Guillem Anglada explains the implications of the discovery: “This result suggests that Proxima Centauri may have a multiple planet system with a rich history of interactions that resulted in the formation of a dust belt. Further study may also provide information that might point to the locations of as yet unidentified additional planets.”
Proxima Centauri's planetary system is also particularly interesting because there are plans — the Starshot project — for future direct exploration of the system with microprobes attached to laser-driven sails. A knowledge of the dust environment around the star is essential for planning such a mission.
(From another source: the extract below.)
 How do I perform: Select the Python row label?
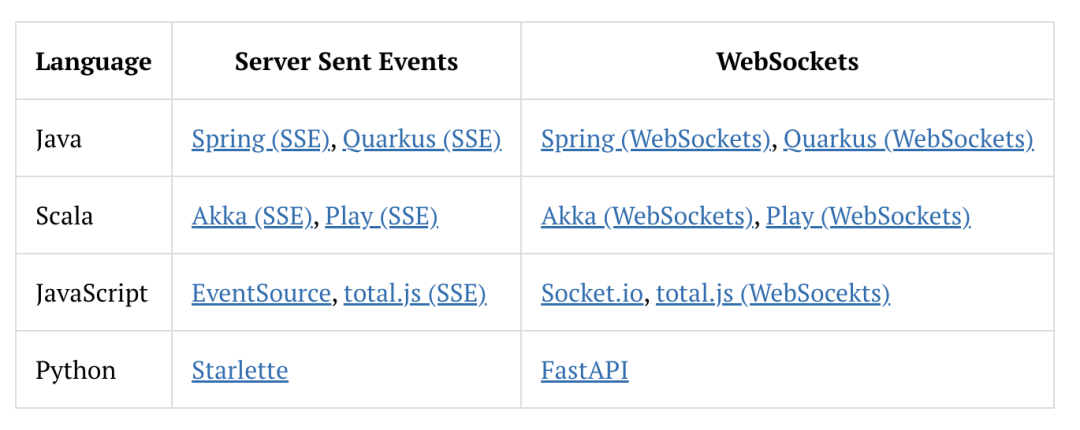click(x=76, y=370)
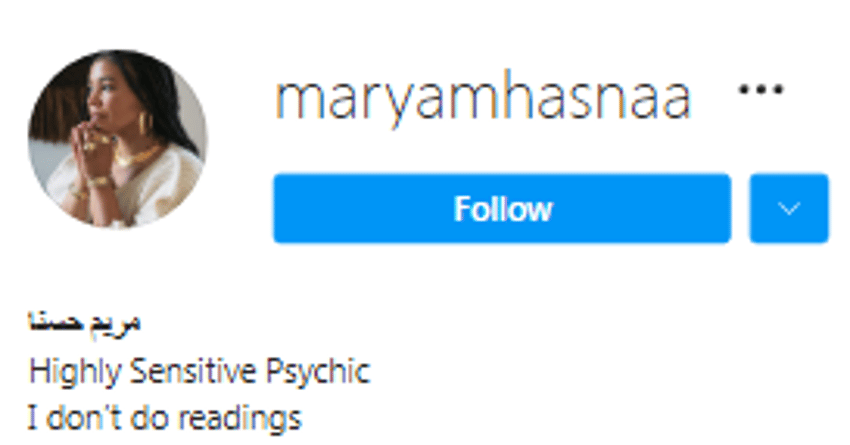Click the "Follow" label text
Screen dimensions: 850x445
click(x=503, y=209)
Co-author Pedro Amado, also from the Instituto de Astrofísica de Andalucía, explains that this observation is just the start: “These first results show that ALMA can detect dust structures orbiting around Proxima. Further observations will give us a more detailed picture of Proxima's planetary system. In combination with the study of protoplanetary discs around young stars, many of the details of the processes that led to the formation of the Earth and the Solar System about 4600 million years ago will be unveiled. What we are seeing now is just the appetiser compared to what is coming!”
This research was presented in a paper entitled “ALMA Discovery of Dust Belts Around Proxima Centauri”, by Guillem Anglada et al., to appear in Astrophysical Journal Letters.
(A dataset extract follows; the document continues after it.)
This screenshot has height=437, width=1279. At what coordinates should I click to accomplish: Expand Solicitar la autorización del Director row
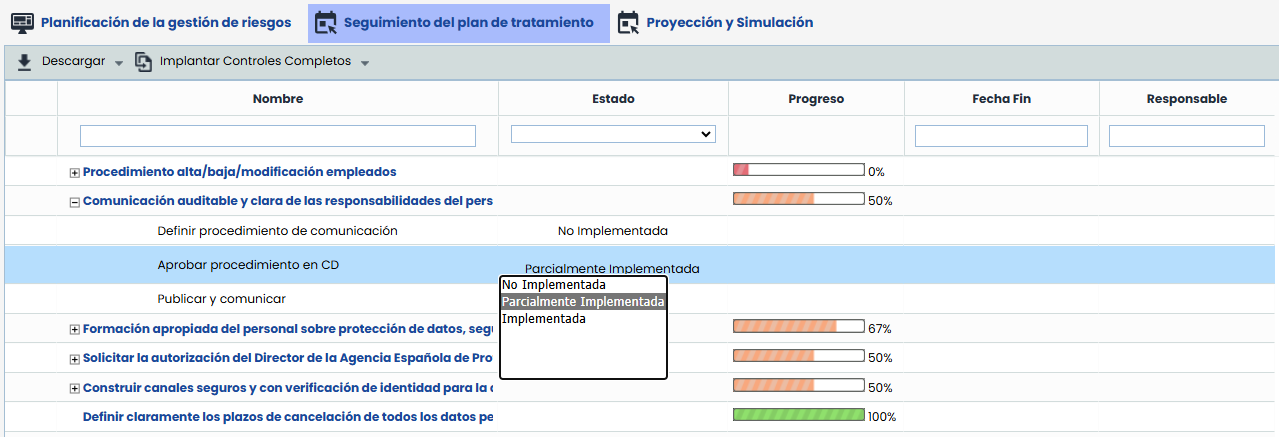(74, 359)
The team is composed of Guillem Anglada (Instituto de Astrofísica de Andalucía (CSIC), Granada, Spain [IAA-CSIC]), Pedro J. Amado (IAA-CSIC), Jose L. Ortiz (IAA-CSIC), José F. Gómez (IAA-CSIC), Enrique Macías (Boston University, Massachusetts, USA), Antxon Alberdi (IAA-CSIC), Mayra Osorio (IAA-CSIC), José L. Gómez (IAA-CSIC), Itziar de Gregorio-Monsalvo (ESO, Santiago, Chile; Joint ALMA Observatory, Santiago, Chile), Miguel A. Pérez-Torres (IAA-CSIC; Universidad de Zaragoza, Zaragoza, Spain), Guillem Anglada-Escudé (Queen Mary University of London, London, United Kingdom), Zaira M. Berdiñas (Universidad de Chile, Santiago, Chile; IAA-CSIC), James S. Jenkins (Universidad de Chile, Santiago, Chile), Izaskun Jimenez-Serra (Queen Mary University of London, London, United Kingdom), Luisa M. Lara (IAA-CSIC), Maria J. López-González (IAA-CSIC), Manuel López-Puertas (IAA-CSIC), Nicolas Morales (IAA-CSIC), Ignasi Ribas (Institut de Ciències de l’Espai (IEEC-CSIC), Bellaterra, Spain), Anita M. S. Richards (JBCA, University of Manchester, Manchester, United Kingdom), Cristina Rodríguez-López (IAA-CSIC) and Eloy Rodríguez (IAA-CSIC).
ESO is the foremost intergovernmental astronomy organisation in Europe and the world’s most productive ground-based astronomical observatory by far. It is supported by 16 countries: Austria, Belgium, Brazil, the Czech Republic, Denmark, France, Finland, Germany, Italy, the Netherlands, Poland, Portugal, Spain, Sweden, Switzerland and the United Kingdom, along with the host state of Chile and by Australia as a strategic partner. ESO carries out an ambitious programme focused on the design, construction and operation of powerful ground-based observing facilities enabling astronomers to make important scientific discoveries. ESO also plays a leading role in promoting and organising cooperation in astronomical research. ESO operates three unique world-class observing sites in Chile: La Silla, Paranal and Chajnantor. At Paranal, ESO operates the Very Large Telescope and its world-leading Very Large Telescope Interferometer as well as two survey telescopes, VISTA working in the infrared and the visible-light VLT Survey Telescope. ESO is also a major partner in two facilities on Chajnantor, APEX and ALMA, the largest astronomical project in existence. And on Cerro Armazones, close to Paranal, ESO is building the 39-metre Extremely Large Telescope, the ELT, which will become “the world’s biggest eye on the sky”.